*** Block opens ***
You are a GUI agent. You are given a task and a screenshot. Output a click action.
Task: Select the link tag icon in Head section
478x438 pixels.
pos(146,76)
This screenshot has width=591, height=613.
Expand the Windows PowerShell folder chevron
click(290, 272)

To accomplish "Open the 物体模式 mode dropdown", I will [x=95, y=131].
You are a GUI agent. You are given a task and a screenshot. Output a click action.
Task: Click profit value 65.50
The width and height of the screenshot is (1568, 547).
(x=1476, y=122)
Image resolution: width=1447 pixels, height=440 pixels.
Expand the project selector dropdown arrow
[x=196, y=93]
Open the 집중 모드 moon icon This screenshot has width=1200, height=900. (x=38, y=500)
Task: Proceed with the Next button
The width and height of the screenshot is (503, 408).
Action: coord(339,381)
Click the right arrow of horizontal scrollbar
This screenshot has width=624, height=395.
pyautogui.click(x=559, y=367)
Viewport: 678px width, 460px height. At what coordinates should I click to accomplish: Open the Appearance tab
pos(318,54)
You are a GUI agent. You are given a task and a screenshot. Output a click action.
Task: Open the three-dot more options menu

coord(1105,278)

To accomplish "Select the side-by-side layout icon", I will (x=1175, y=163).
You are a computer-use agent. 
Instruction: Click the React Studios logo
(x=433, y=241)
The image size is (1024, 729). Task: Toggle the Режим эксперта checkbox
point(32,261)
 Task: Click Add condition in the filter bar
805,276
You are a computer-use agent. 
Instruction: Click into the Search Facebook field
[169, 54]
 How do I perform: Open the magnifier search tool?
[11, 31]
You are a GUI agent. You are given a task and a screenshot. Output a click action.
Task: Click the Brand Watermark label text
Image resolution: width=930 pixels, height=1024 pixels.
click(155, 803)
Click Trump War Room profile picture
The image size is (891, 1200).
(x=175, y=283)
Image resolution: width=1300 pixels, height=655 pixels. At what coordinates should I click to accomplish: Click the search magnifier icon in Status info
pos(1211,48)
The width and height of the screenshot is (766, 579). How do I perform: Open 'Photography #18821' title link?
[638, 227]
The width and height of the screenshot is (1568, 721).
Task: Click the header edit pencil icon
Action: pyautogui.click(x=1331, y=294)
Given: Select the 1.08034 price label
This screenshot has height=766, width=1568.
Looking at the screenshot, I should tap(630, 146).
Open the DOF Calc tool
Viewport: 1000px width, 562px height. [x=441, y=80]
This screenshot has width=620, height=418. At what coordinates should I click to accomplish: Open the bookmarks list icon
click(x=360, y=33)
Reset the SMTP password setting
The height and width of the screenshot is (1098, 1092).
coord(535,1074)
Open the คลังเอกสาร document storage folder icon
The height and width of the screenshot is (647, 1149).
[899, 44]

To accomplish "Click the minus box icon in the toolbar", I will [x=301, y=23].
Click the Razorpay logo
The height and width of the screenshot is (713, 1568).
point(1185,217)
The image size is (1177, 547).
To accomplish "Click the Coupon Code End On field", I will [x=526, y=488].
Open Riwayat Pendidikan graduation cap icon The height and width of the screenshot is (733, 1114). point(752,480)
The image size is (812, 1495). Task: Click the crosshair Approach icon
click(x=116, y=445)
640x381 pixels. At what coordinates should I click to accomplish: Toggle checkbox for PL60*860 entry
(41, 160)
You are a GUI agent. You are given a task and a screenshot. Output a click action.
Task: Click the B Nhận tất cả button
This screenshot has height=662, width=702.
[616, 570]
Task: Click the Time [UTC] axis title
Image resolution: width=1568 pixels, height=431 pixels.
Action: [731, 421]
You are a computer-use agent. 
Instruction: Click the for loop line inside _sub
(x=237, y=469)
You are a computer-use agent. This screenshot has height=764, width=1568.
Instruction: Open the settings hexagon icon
*** Block closes ***
What the exercise asks: If a line in the records holds the string "button", copy it.

Exercise solution:
Task: Proceed with the Next button
Task: Click the B Nhận tất cả button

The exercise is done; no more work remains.